▸ **Requirement**
Scan the records below for the line with "Close the InvoiceMCPserver panel" and the line with "Task: Click the sign in arrow icon". Repeat those two lines and every line between them exactly, and nothing else.

↓↓↓

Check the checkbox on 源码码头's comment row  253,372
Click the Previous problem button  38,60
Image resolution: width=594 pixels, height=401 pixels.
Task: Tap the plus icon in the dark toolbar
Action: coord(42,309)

↑↑↑
↓↓↓

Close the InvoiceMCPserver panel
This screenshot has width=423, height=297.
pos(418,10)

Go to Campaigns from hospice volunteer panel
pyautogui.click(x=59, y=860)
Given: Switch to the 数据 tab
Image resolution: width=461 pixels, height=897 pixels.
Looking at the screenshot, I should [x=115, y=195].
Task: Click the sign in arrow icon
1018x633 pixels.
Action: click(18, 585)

↑↑↑

▸ **Solution below**
Close the InvoiceMCPserver panel
This screenshot has width=423, height=297.
pos(418,10)

Go to Campaigns from hospice volunteer panel
pyautogui.click(x=59, y=860)
Given: Switch to the 数据 tab
Image resolution: width=461 pixels, height=897 pixels.
Looking at the screenshot, I should [x=115, y=195].
Task: Click the sign in arrow icon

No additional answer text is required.